Discussion:
In this study, machine learning was used to create a model to predict
primary treatment modality for OPSCC. Logistic regression, a more
traditional statistical methodology, was employed as a reference as
well. The results indicate that machine learning was able to create a
robust prediction model using the variables included in the NCDB.
Furthermore, the results of this study highlight that the variables most
predictive of primary treatment modality are Clinical T- classification
and N- classification, primary site of tumor, and type of institution
where treatment is performed.
In light of the lack of sound evidence dictating optimal primary
treatment modality for early-stage OPSCC, this study provides further
insight about participating institutions across the nation. This study
indicates that the decision to undergo primary surgery versus primary
radiation is most strongly influenced by tumor characteristics, and with
some influence from facility type. Our model did not find that
geographical region was an important variable used to predict primary
treatment modality. Previous work has demonstrated marked regional
variation in pursing primary treatment with surgery for early-stage I or
II cancers. This previous study found the highest surgery rates in the
West North Central region, and lowest in the New England
region.15
Machine learning is emerging in the medical literature as a novel,
sophisticated methodology for predicting clinical features of interest.
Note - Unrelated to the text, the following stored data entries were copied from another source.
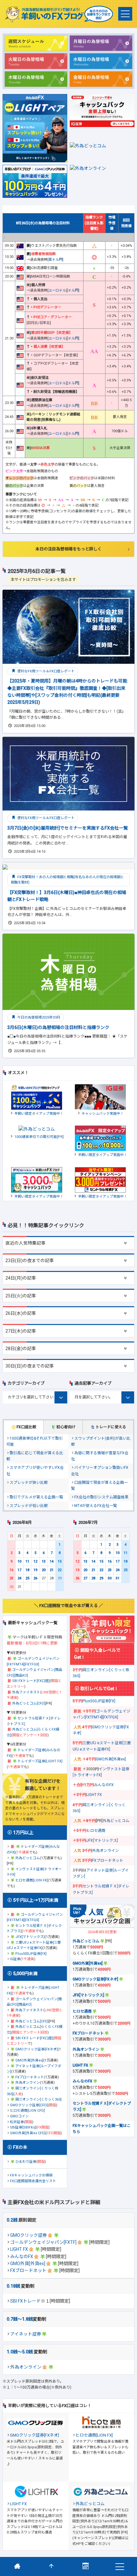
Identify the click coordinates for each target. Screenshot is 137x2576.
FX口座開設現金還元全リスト (33, 2181)
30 (110, 1578)
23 (11, 1578)
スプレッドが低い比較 (29, 1505)
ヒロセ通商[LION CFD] (27, 2111)
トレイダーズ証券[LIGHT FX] (40, 1761)
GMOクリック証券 (28, 2235)
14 (52, 1561)
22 (59, 1570)
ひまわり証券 (25, 2162)
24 (19, 1578)
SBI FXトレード (25, 2301)
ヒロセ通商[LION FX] (31, 1880)
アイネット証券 (25, 2334)
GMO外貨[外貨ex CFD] (28, 2133)
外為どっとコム (27, 1858)
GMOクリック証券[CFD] (29, 2105)
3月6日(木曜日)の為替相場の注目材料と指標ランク (58, 1027)
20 (44, 1570)
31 (117, 1578)
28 (93, 1578)
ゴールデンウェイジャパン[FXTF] (43, 2242)
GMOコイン (19, 2116)
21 (52, 1570)
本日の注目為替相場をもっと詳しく (68, 549)
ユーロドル (57, 290)
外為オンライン (25, 2367)
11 (27, 1561)
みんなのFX (21, 2256)
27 (85, 1578)
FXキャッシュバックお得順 (31, 2175)
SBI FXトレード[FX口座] (31, 1681)
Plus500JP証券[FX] (31, 1954)
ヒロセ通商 (95, 1830)
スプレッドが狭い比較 (29, 1482)
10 (19, 1561)
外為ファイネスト (26, 1692)
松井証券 (17, 2122)
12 (35, 1561)
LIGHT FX (19, 2249)
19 (35, 1570)
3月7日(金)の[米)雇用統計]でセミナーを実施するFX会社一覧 (67, 828)
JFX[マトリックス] (30, 1937)
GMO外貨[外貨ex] (27, 2263)
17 (19, 1570)
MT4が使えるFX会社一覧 (95, 1505)
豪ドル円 (55, 260)
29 (101, 1578)
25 (27, 1578)
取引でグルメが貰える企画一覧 (36, 1497)
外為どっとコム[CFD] (28, 1703)
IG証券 (15, 1959)
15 (59, 1561)
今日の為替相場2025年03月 (38, 1017)
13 (44, 1561)
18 (27, 1570)
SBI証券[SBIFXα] (23, 2127)
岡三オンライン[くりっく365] (38, 2099)
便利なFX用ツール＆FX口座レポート (45, 671)
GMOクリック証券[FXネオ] (36, 2049)
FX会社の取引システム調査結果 (101, 1497)
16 (11, 1570)
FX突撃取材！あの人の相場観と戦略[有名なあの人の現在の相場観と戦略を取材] (67, 880)
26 (35, 1578)
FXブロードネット (28, 2270)
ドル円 (73, 290)
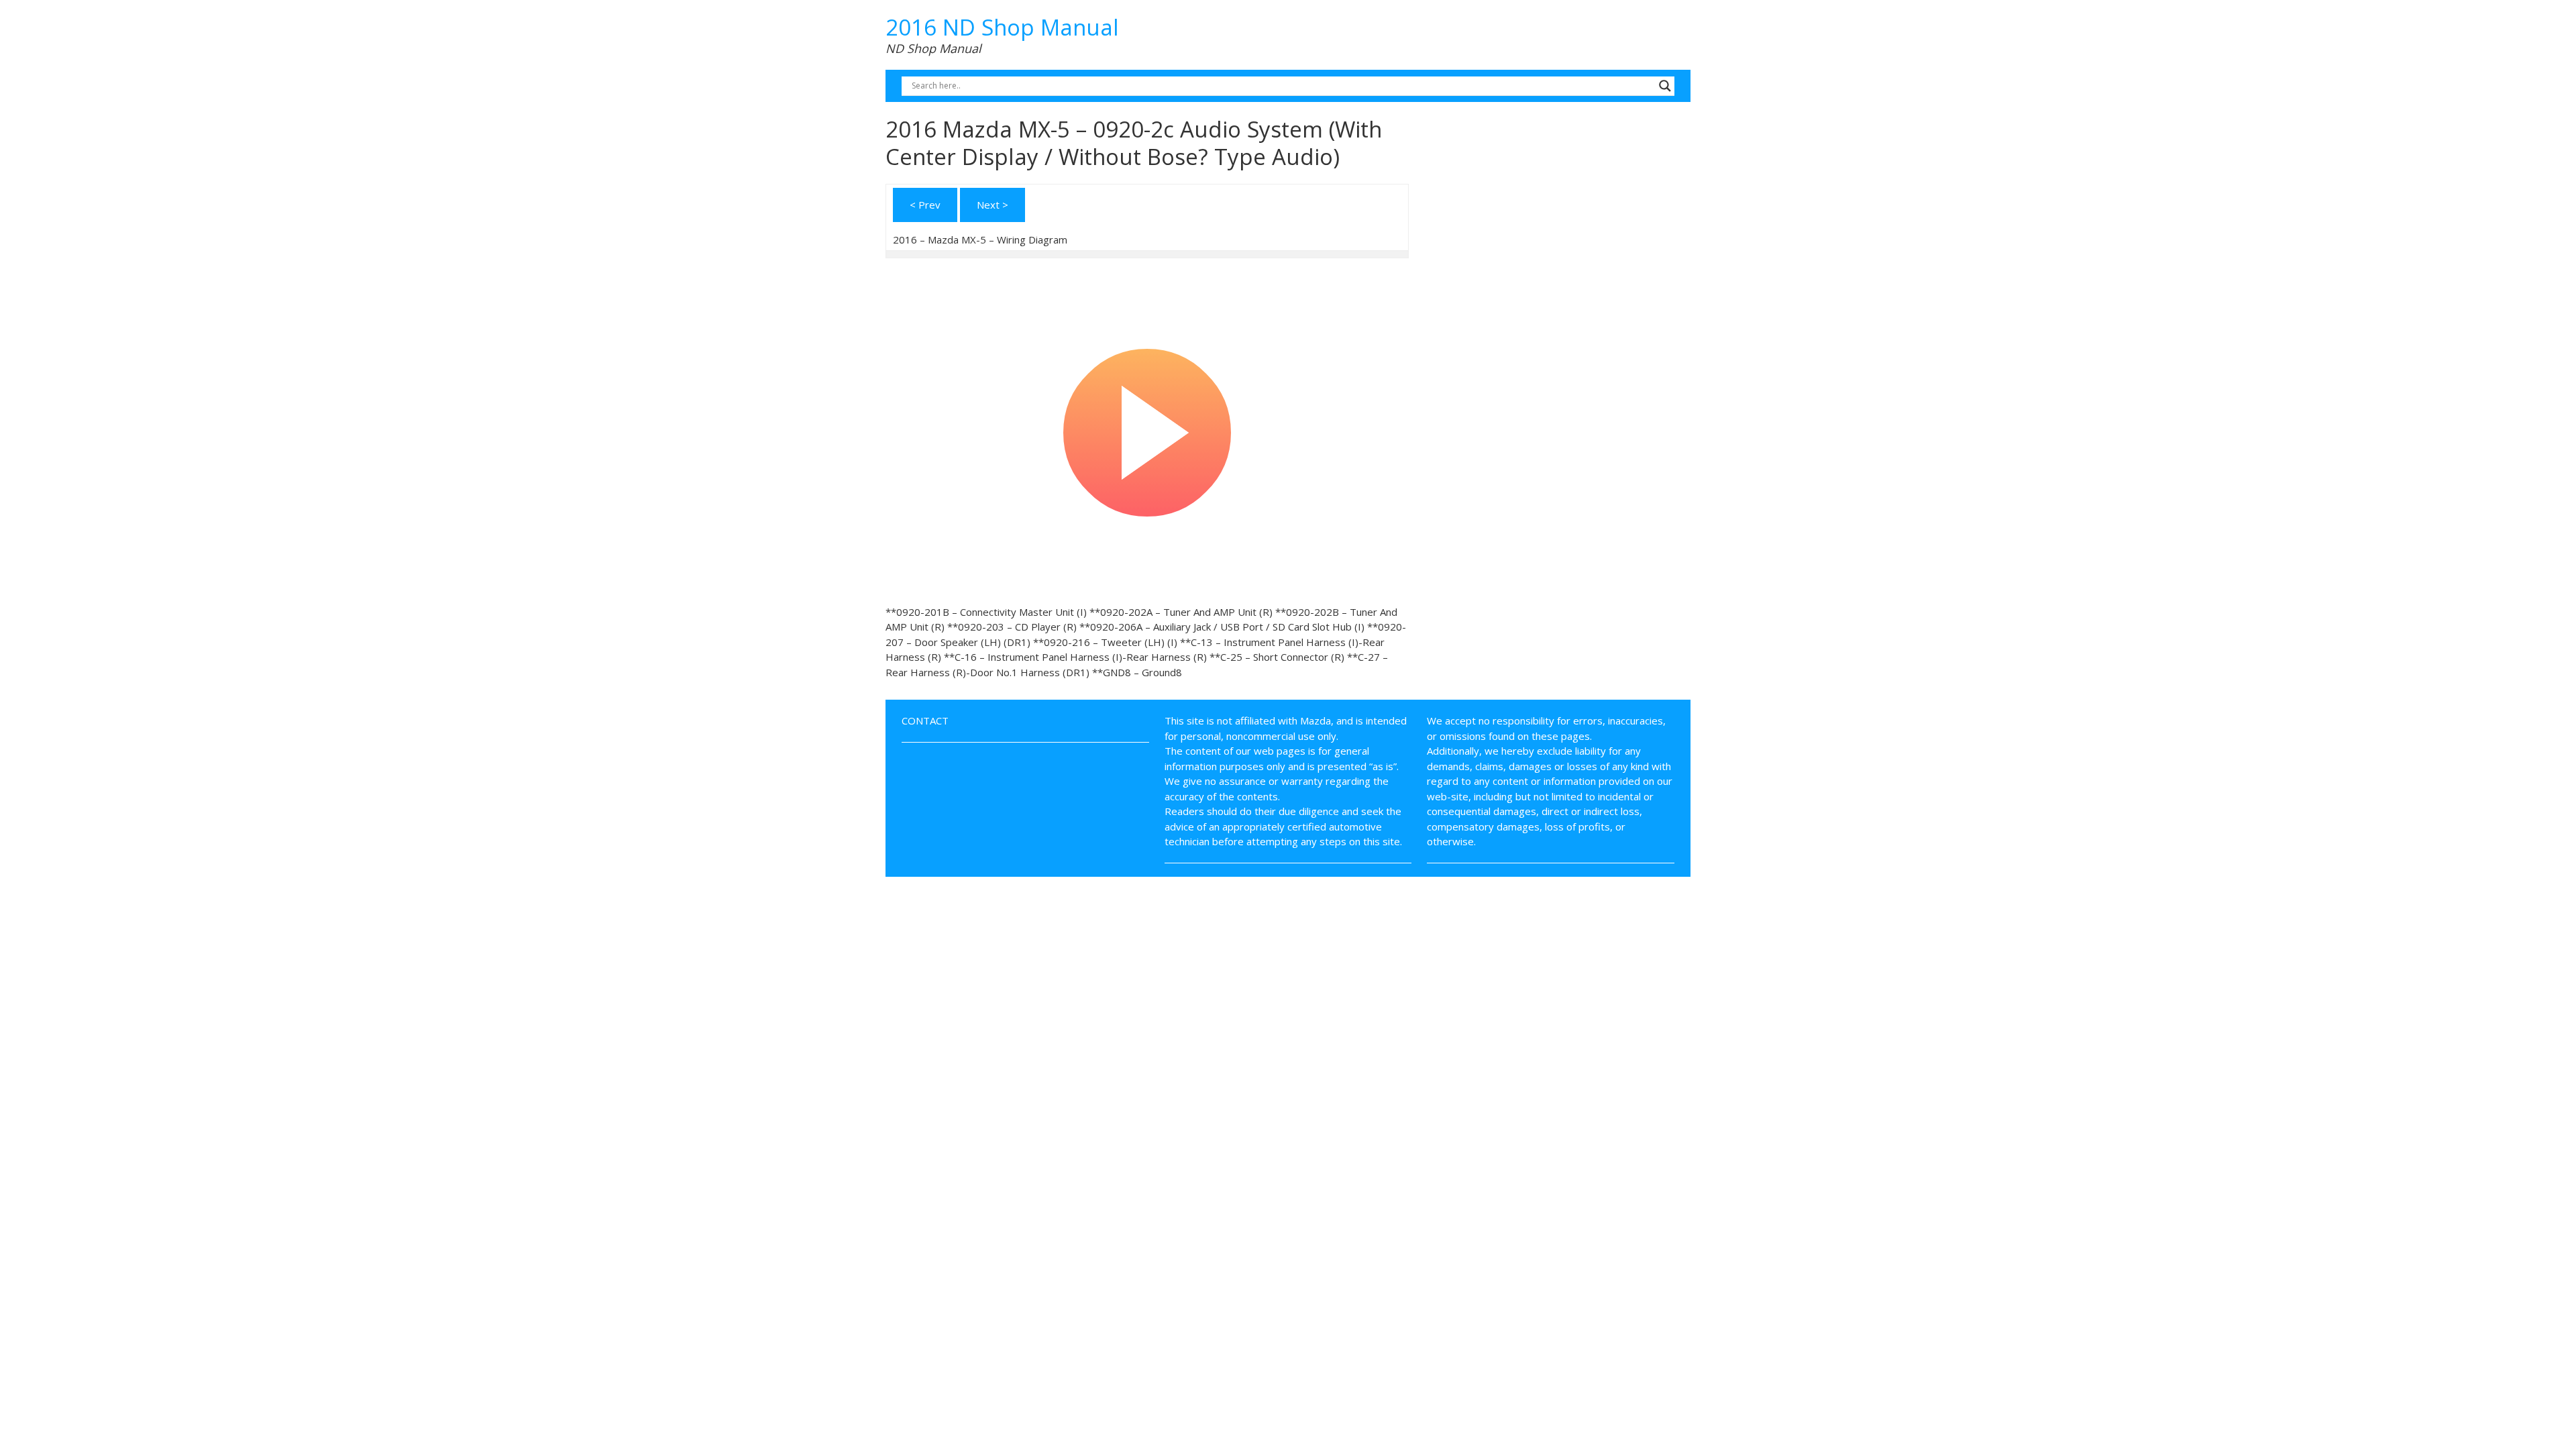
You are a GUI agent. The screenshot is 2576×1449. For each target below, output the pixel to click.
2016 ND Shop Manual (1002, 27)
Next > (992, 204)
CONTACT (925, 720)
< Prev (925, 204)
The advantages of ML are in its ability to process large data input and
account for high levels of variability, nonlinear interactions, and
heterogeneous distributions.13,16 Use of this
technology is widely used commercially, with large companies such as
Netflix utilizing ML to better cater to its
clientele.17 In the medical literature, machine
learning is being applied in both the clinical and basic science fields
from medical imaging to genomic sequencing to predicting clinical
outcomes.13,18,19 An area where ML may be of
additional value is in the analysis of large clinical data registries.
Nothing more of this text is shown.